Im April 2013 wurde von der Stiftung „Etterforskningen av Mordbrannen på Scandinavian Star“, einer Organisation von Hinterbliebenen der Opfer, ein neuer Bericht zur Unglücksursache vorgelegt. Die Untersuchung, die von norwegischen und schwedischen Experten durchgeführt wurde, fand deutliche Indizien, dass das Feuer gemeinsam von mehreren Mitgliedern der Besatzung mit dem Ziel eines Versicherungsbetrugs gelegt wurde. Der Report gibt an, dass es mindestens vier Brandstiftungen auf dem Schiff gegeben habe, wobei der tatverdächtige Passagier bereits nach dem zweiten Brand verstorben sei. Die Besatzung habe außerdem große Fenster eingeschlagen sowie Matratzen und anderes leicht brennbares Material auf die Gänge geschleppt. Darüber hinaus sei das Ventilationssystem so manipuliert worden, dass sich der Brand maximal verbreiten konnte. Im Bericht werden auch Zeugenaussagen zitiert, nach denen der Obermaschinist nach dem Unglück eine hohe Geldsumme (800.000 Kronen entsprechend rund 100.000 Euro) in einem Umschlag erhalten haben soll. In dem Report, der das Geschehen teilweise rekonstruiert, wird die Hypothese aufgestellt, dass einige Besatzungsmitglieder im Auftrag – es befanden sich noch mehrere Angestellte von Sea Escape an Bord – handelten, also vorsätzlich Brände gelegt und Löschbemühungen sabotiert haben sollen, wobei es zunächst ihre Absicht gewesen sei, nach einem kleineren Feuer eine Evakuierung des Schiffes zu erreichen. Der zweite Brand sei dann aber völlig außer Kontrolle geraten. Die Hinterbliebenenorganisation strebt eine erneute polizeiliche Untersuchung an.[7][8]

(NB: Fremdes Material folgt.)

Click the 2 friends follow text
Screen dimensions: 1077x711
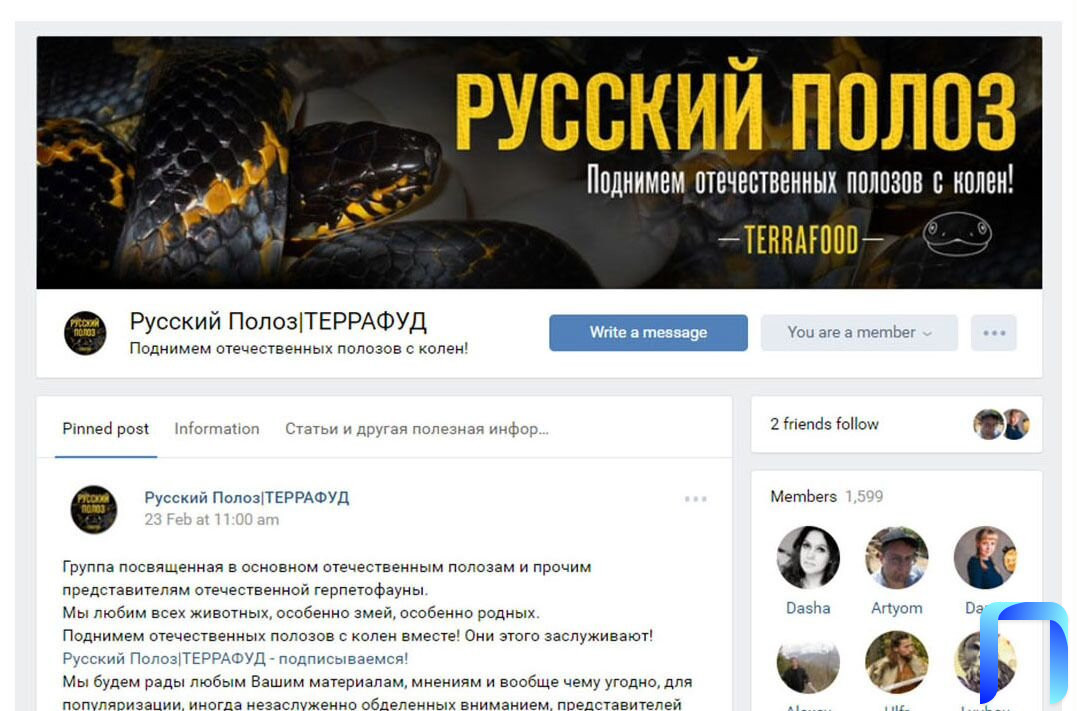click(824, 424)
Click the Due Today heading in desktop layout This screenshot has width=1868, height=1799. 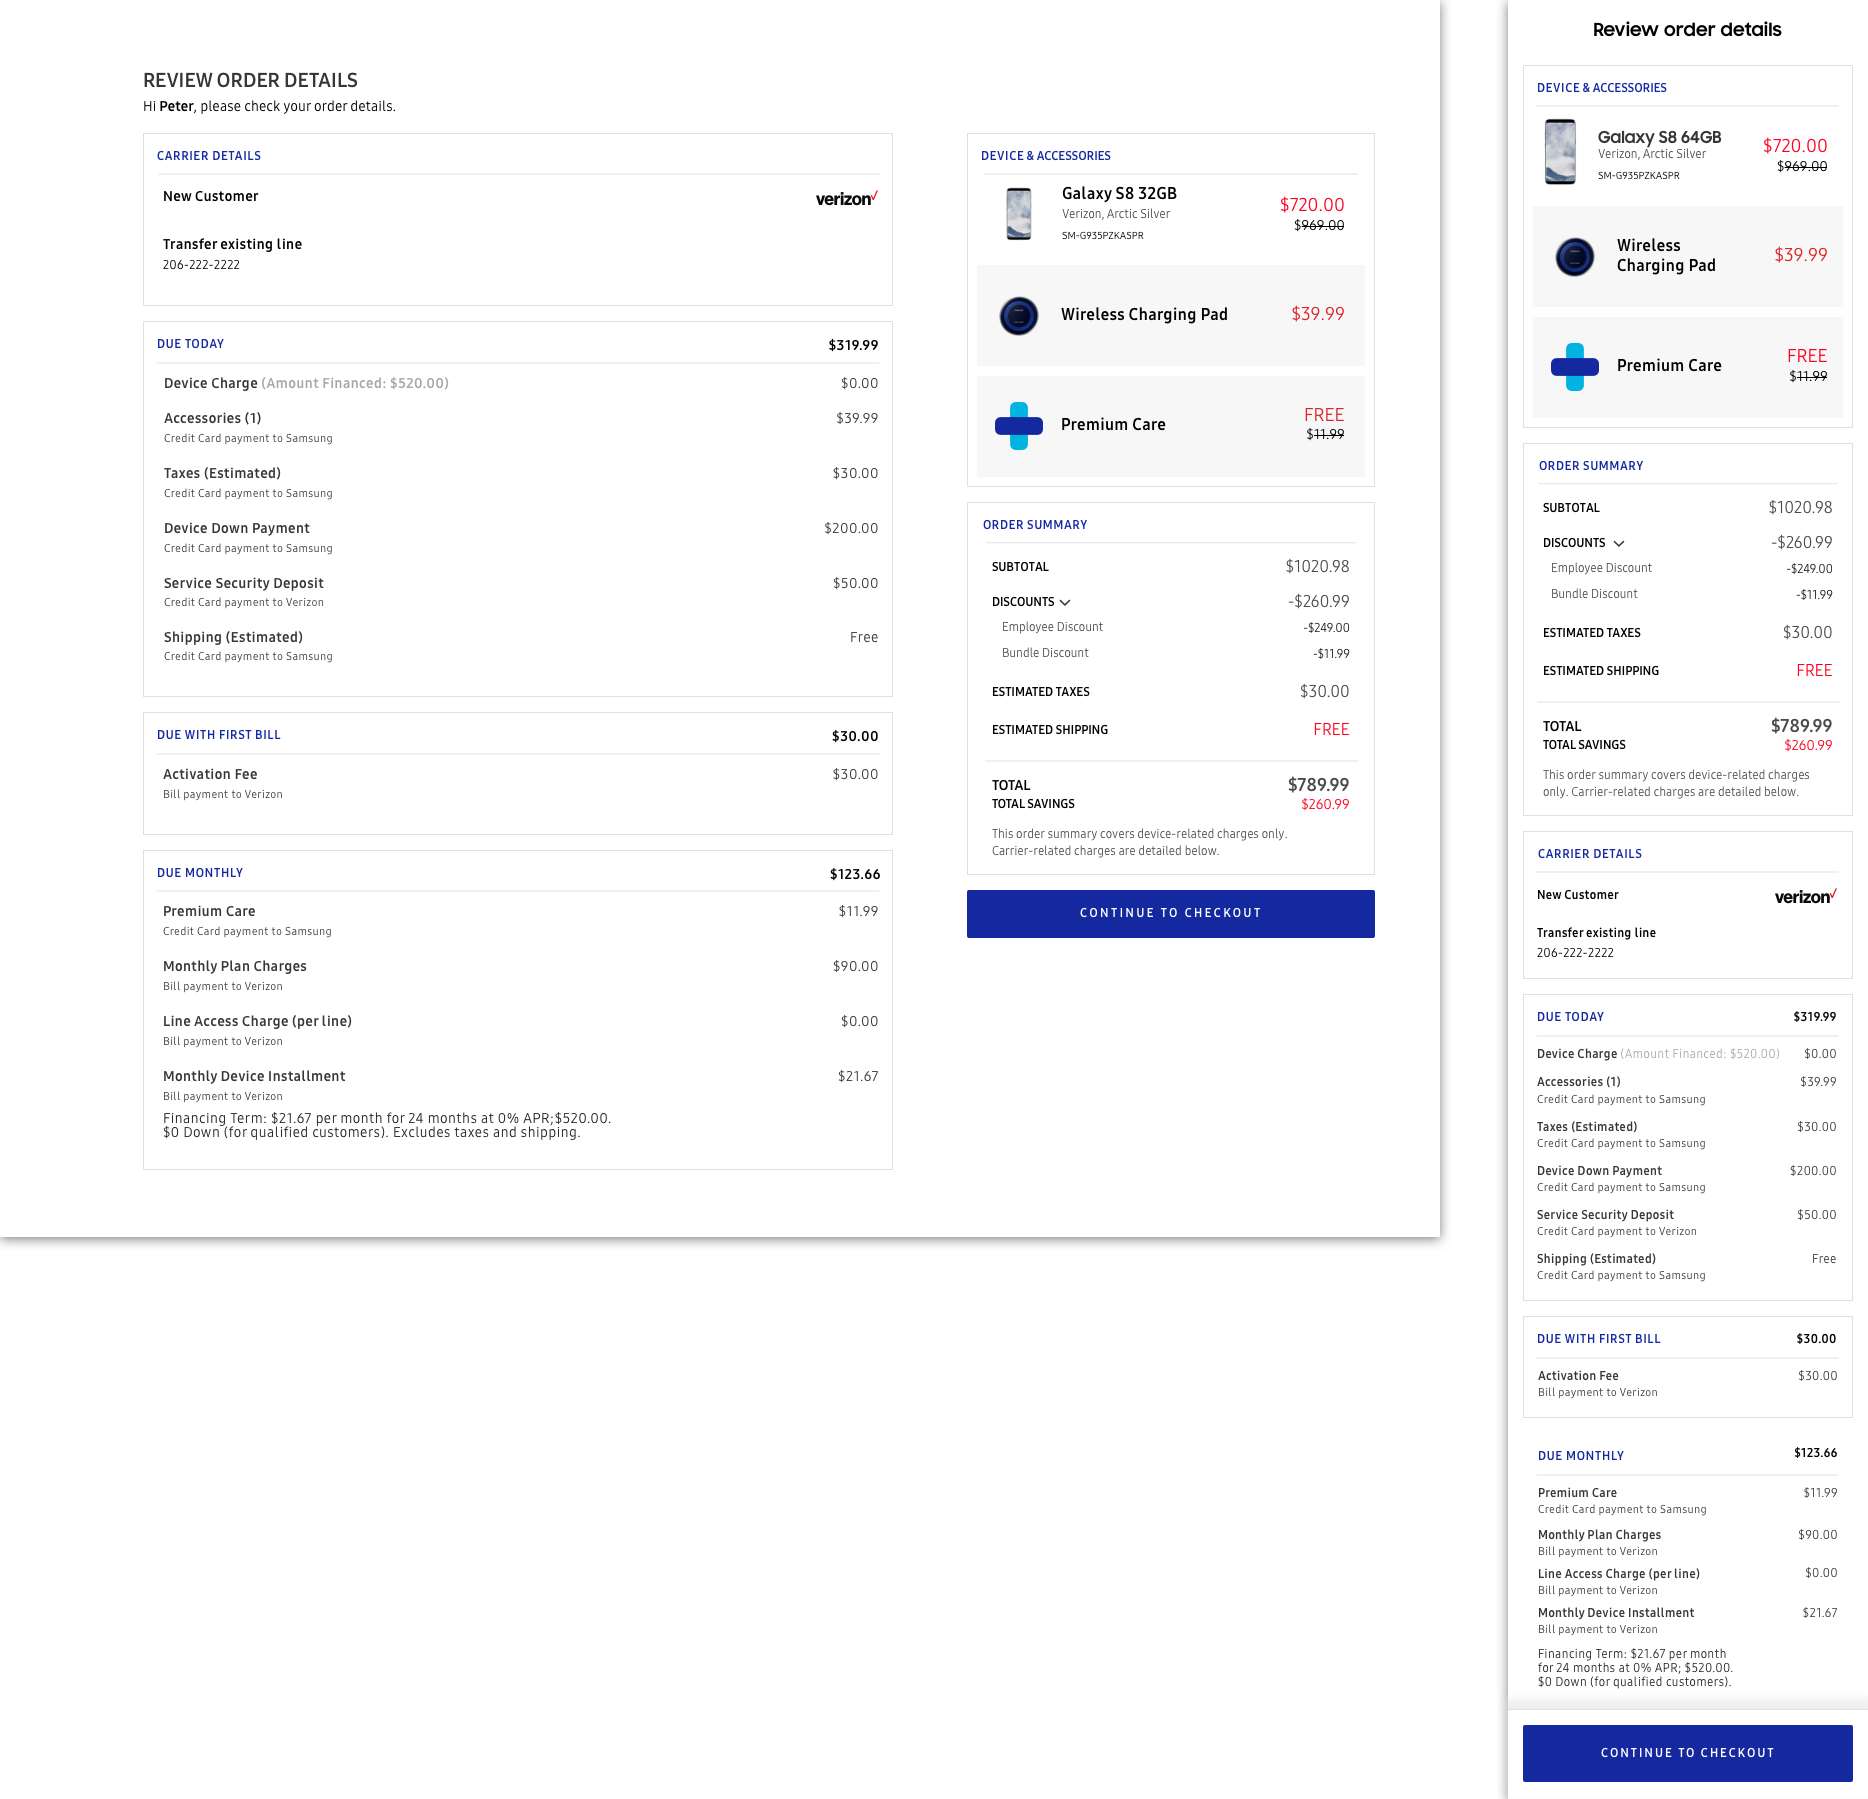coord(190,344)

Nach dem Unglück wurden der dänische Reeder, dessen Geschäftsführer und der Kapitän wegen der von ihnen zu verantwortenden Sicherheitsmängel zu je sechs Monaten Haft verurteilt.
Im März 2015 entschied das norwegische Storting, die Verjährungsfrist für Brandstiftung aufzuheben, sodass eine strafrechtliche Untersuchung und Verfolgung weiterhin möglich bleibt.[9]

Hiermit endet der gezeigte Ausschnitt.